Meet experiences in ecological farming and community health. This was one of the principal motives of the visit to the region, during this week, of two North American women coming from the state of Wisconsin. Diane Kaufmann, 50, and Sharon Magelssen, 52, visited ecological farms and a farm's industries, besides to meet initiatives for health using medicinal plants - all of these experiences have been developed in the township area of Vale do Sol. The exchange happened through the Evangelical Church of Lutheran Confession In Brazil (IECLB) and the Center for Advice the Small Farmer (CAPA).

At the three days visit of Santa Cruz do Sul, the American women were escort by the Pastor Sinodal of the Sínodo Centro-Campanha Sul, from IECLB, Martin Reusch. Members of the Lutheran Church in United States - already a few years now in a narrow relation with the Sínodo Centro-Campanha Sul - Sharon is a licensed nurse and Diane a farmer. Diane's activity in her farm is something that the farmers here certainly haven't heard much about - the organic sheep's dairy farm.

In the condition of small farmers representative, Diane also integrates a Wisconsin governmental commission that should concludes in the next months a report about the agriculture's future in that North American state.
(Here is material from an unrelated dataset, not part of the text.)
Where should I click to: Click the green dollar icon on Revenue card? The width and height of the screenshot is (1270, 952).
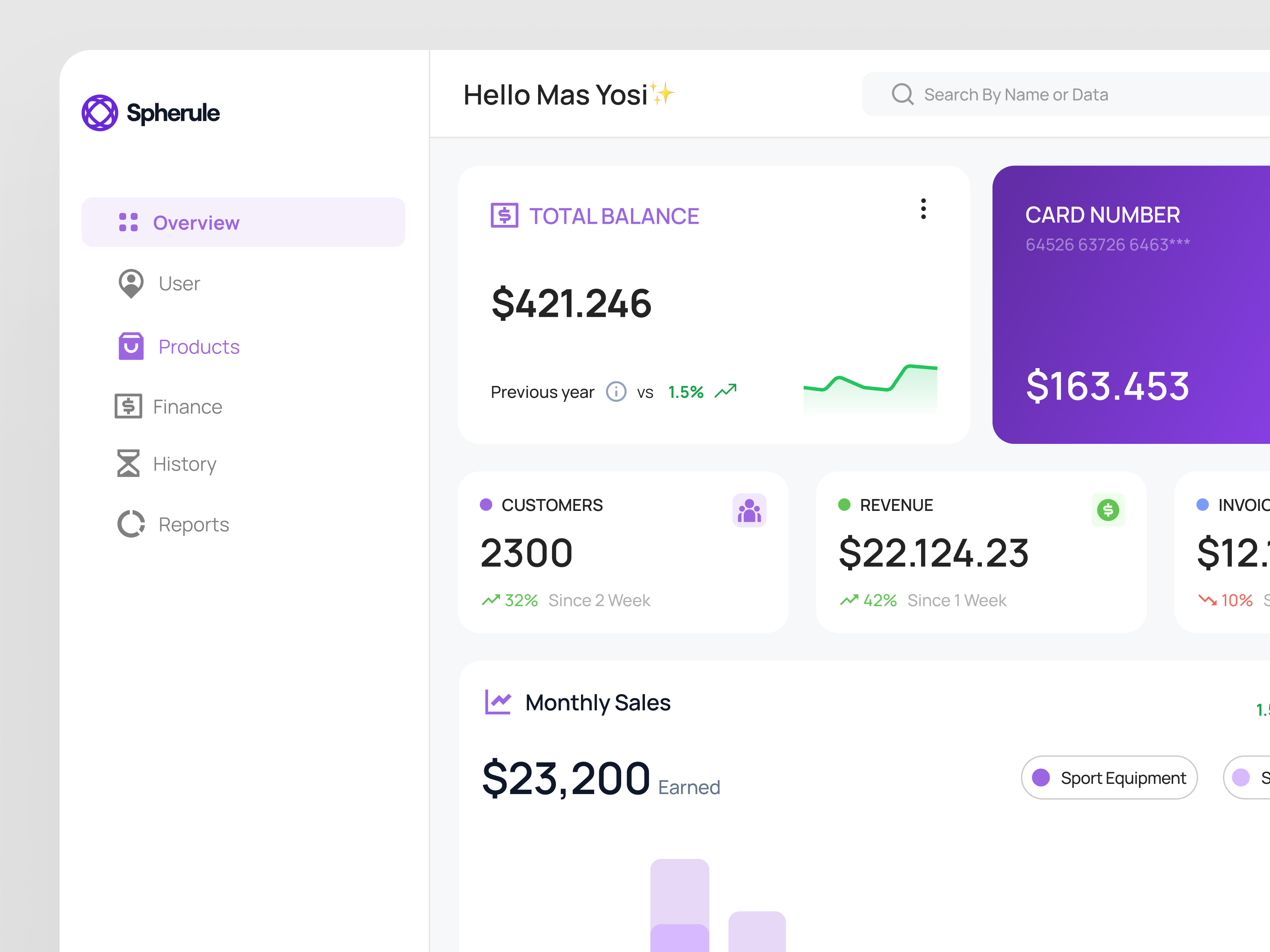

According to her, like in Brazil, there are many promises of benefits to the family agriculture from the government, with no concrete changes in the area's reality. Diane found herself impressed with the existence of a movement in favor to the ecology in Rio Grande do Sul state, that she considered more developed than the initiatives in the United States around the organic farming. She remembered that in the United States there is a big "strength" in favor to the use of genetics, technology that is rejected by the ecological farmers.